Your program is given 2 numbers: L and U (1<=L< U<=2,147,483,647), and you are to find the two adjacent primes C1 and C2 (L<=C1< C2<=U) that are closest (i.e. C2-C1 is the minimum). If there are other pairs that are the same distance apart, use the first pair. You are also to find the two adjacent primes D1 and D2 (L<=D1< D2<=U) where D1 and D2 are as distant from each other as possible (again choosing the first pair if there is a tie).
Input
Each line of input will contain two positive integers, L and U, with L < U. The difference between L and U will not exceed 1,000,000.
Output
For each L and U, the output will either be the statement that there are no adjacent primes (because there are less than two primes between the two given numbers) or a line giving the two pairs of adjacent primes.
Sample Input
2 17 14 17
Sample Output
2,3 are closest, 7,11 are most distant. There are no adjacent primes.

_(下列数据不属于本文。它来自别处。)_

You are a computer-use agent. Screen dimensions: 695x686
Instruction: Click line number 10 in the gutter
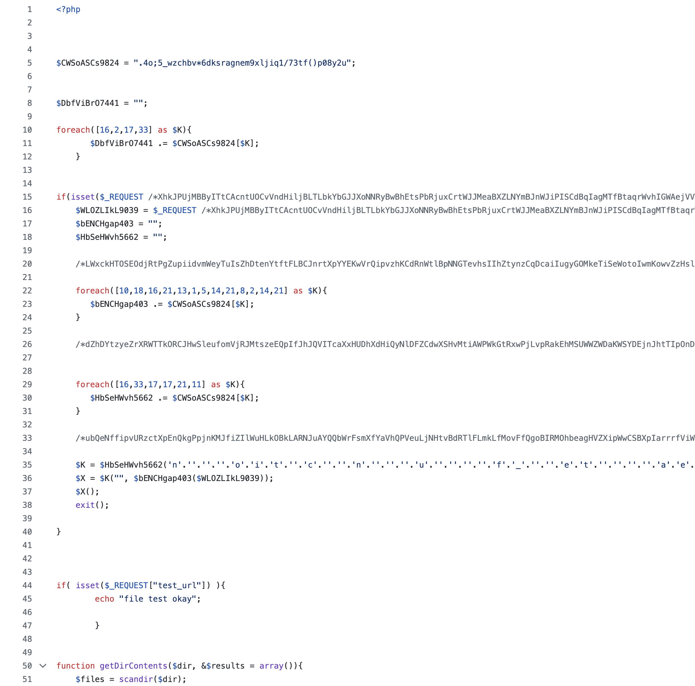click(x=27, y=130)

题意:输入区间[l,r],1<=r-l<=1000000。求出[l,r]中,相邻素数差的最大和最小的素数对。存在多个时,输出较小的。
做法:
l,r范围太大,不能纯用素数筛暴力,但区间间隔比较小。对于int范围内的合数来说,最小质因子必定小于2^16。所以可用起点比较高的素数筛筛掉合数,从而得到素数,然后即可暴力枚举。

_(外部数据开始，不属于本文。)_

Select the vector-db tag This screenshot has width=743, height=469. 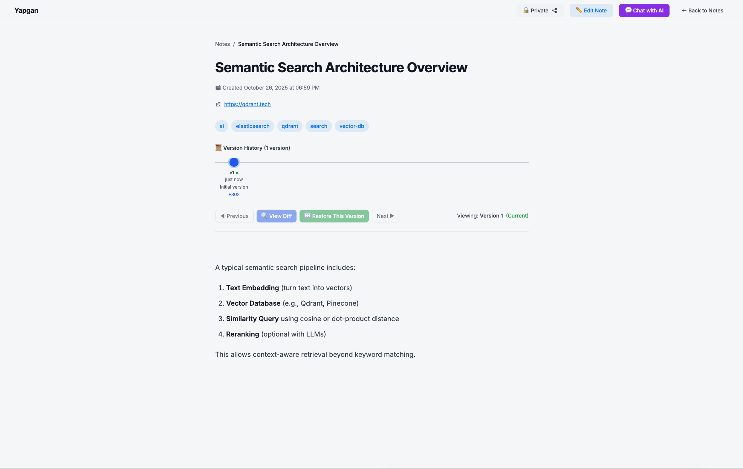pos(352,126)
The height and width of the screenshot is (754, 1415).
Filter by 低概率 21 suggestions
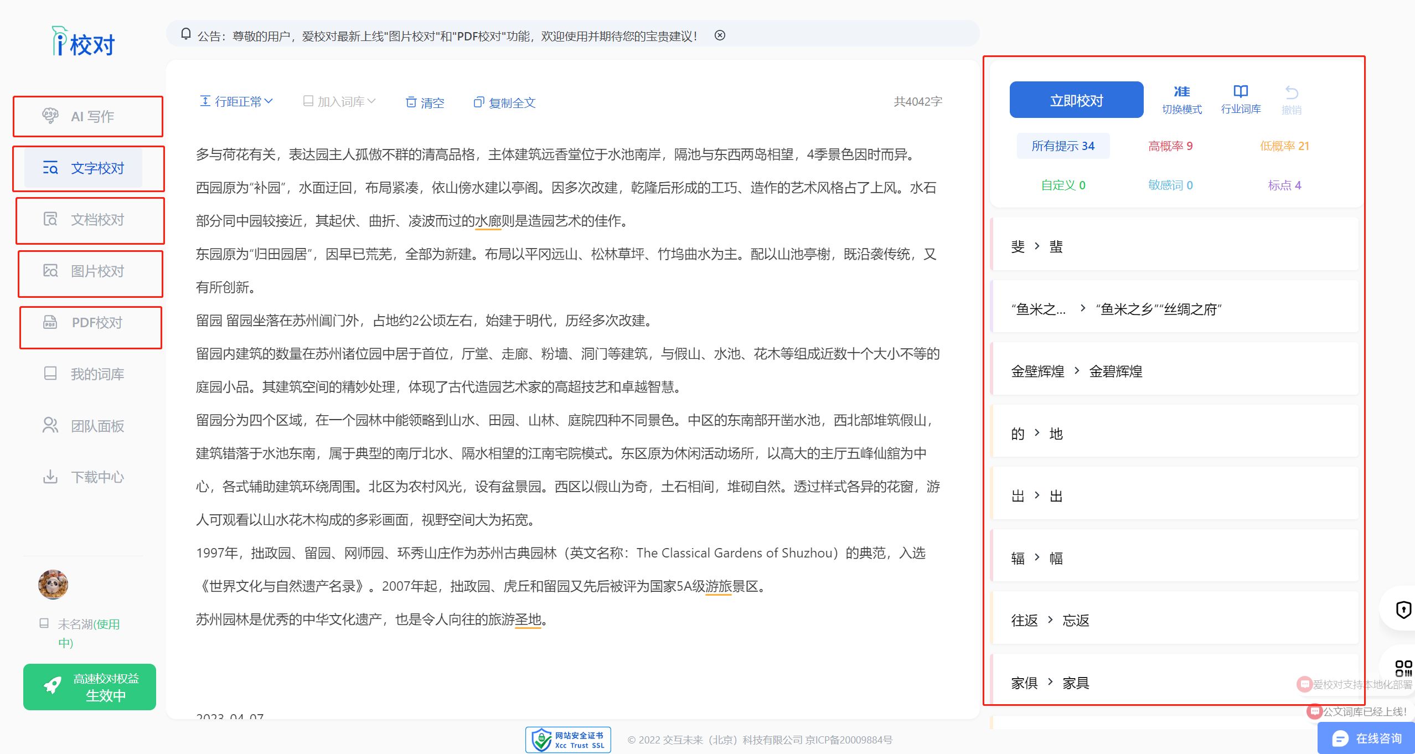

因合数的最小质因子小于2^16(50000)。可先求出小于50000的所有素数(代码中我稍微扩大了范围)。则区间中的合数,必定可以表示为小于50000的素数的倍数。由于l,r过大,不能直接用数组。因为r-l<=1000000所以把所有的数都减去l,则数组大小变为[0,r-l]即可。

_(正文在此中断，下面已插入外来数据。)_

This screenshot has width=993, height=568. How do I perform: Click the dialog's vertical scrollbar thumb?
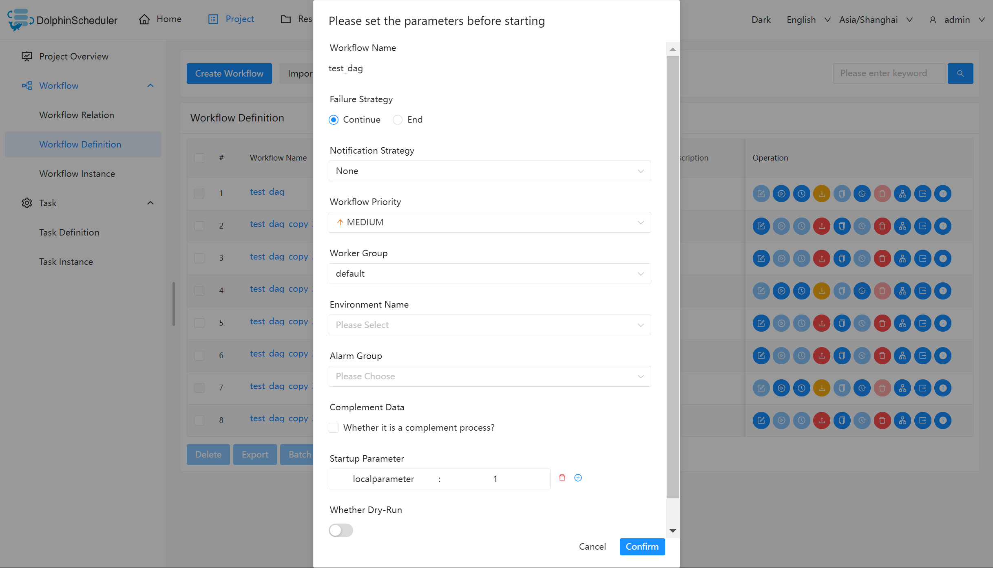[672, 277]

敲重点!!!1要被特殊处理。因其不是小于50000的素数的倍数,所以在与合数相斥中,会被当成素数。
代码如下:
#include<cstdio>
#include<cstring>
#include<algorithm>
using namespace std;
typedef long long ll;
const int maxn=1000005;
const int N=100005;
ll prime[N],numprime,ans[maxn],numans,l,r;
bool vis[N],temp[maxn];
void init(){
vis[1]=1;
for(int i=2;i<=N;i++){
if(!vis[i]){
prime[numprime++]=i;
for(int j=2*i;j<=N;j+=i)
vis[j]=1;
}
}
}
void get_prime(){
for(ll i=0;i<numprime;i++){
ll b=l/prime[i];
while(b<=1) b++;
for(ll j=b*prime[i];j<=r;j+=prime[i])
if(l<=j)
temp[j-l]=1;
}
if(l==1) temp[0]=1;
}
int main(){
init();
while(~scanf("%lld%lld",&l,&r)){
memset(temp,0,sizeof(temp));
memset(ans,0,sizeof(ans));
numans=0;
get_prime();
for(int i=0;i<=r-l;i++)
if(!temp[i])
ans[numans++]=l+i;
if(numans<=1){
printf("There are no adjacent primes.\n");
continue;
}
ll mincha=1e9,maxcha=-1e9,minf,mins,maxf,maxs;
for(int i=1;i<numans;i++){
if((ans[i]-ans[i-1])>maxcha){
maxcha=ans[i]-ans[i-1];
maxf=ans[i],maxs=ans[i-1];
}
if(ans[i]-ans[i-1]<mincha){
mincha=ans[i]-ans[i-1];
minf=ans[i],mins=ans[i-1];
}
}
printf("%lld,%lld are closest, %lld,%lld are most distant.\n",mins,minf,maxs,maxf);
}
return 0;
}